JERUSALEM, Israel – Israelis across the country lit their menorahs on Sunday to mark the first night of Hanukkah.
Speaking at a menorah-lighting ceremony in Hebron, Israeli President Isaac Herzog touted the “unquestionable” Jewish connection to the city and called for peaceful coexistence between the Israelis and Palestinians who live there.
Hebron is one of the most contested cities in the West Bank – biblical Judea and Samaria – and contains the second holiest site in Judaism called the “Cave of the Patriarchs.” The cave is revered by Muslims and Jews as the burial place of Abraham and his family.
Speaking at the cave, Herzog said the Jewish connection to the site is “not in doubt” and “recognition of this attachment must be beyond all controversy.”
At the same time, he acknowledged the constant tensions between Jews and Arabs in Hebron and denounced violence.
“We must remember that we are not the only ones whose roots branch out from this tomb. Today, of all days; here, of all places, in this site sacred to all Children of Abraham—we must continue to dream about peace between all religions and faiths in his land, and to denounce all forms of hatred and violence,” Herzog said.
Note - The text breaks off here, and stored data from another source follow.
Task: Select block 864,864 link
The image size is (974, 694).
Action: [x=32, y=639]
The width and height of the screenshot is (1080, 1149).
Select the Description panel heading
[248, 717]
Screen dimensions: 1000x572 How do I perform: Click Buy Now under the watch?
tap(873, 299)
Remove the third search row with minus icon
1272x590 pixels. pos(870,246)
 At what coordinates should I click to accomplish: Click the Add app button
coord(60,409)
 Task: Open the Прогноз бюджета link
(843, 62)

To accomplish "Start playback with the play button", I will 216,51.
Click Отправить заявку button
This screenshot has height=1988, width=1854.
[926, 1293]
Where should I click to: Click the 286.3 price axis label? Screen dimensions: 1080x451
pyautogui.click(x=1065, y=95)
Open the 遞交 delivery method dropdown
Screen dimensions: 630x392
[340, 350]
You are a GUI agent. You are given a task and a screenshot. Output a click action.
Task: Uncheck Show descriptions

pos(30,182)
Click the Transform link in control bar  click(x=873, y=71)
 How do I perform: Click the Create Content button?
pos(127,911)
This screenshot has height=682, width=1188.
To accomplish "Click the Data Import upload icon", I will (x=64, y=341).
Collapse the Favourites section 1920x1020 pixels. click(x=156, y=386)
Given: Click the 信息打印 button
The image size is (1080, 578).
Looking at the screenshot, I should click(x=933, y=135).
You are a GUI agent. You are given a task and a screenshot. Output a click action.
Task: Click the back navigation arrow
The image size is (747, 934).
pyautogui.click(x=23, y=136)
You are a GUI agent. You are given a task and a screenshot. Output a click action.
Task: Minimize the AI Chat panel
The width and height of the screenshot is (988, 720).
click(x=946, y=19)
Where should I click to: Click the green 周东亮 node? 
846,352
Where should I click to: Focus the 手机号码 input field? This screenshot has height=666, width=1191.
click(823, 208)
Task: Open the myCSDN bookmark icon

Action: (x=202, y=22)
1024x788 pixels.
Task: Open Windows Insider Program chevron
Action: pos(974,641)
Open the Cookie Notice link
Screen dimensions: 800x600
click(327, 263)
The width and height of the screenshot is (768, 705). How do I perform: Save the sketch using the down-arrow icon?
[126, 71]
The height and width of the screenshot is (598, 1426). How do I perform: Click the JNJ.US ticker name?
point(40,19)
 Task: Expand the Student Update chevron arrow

In Jerusalem, Israeli Prime Minister Naftali Bennett lit the menorah during a ceremony at the Western Wall.
“Our light is a symbol of hope, a hope that for centuries has survived among the Jewish people and a hope that for centuries has helped the Jewish people survive,” Bennett said in a video address to the nation.
— Naftali Bennett בנט (@naftalibennett) November 28, 2021
Hanukkah is an eight-day celebration that commemorates the rededication of the Second Temple in Jerusalem where Jewish warriors called the Maccabees rose up against their Greek-Syrian oppressors 2,000 years ago.
When the Jewish soldiers rededicated the temple, they found that they only had enough oil to keep the menorah’s candles burning for a single day. But according to tradition, the menorah miraculously burned for eight days.
Hanukkah is celebrated by lighting the menorah, exchanging gifts, and enjoying traditional games and food.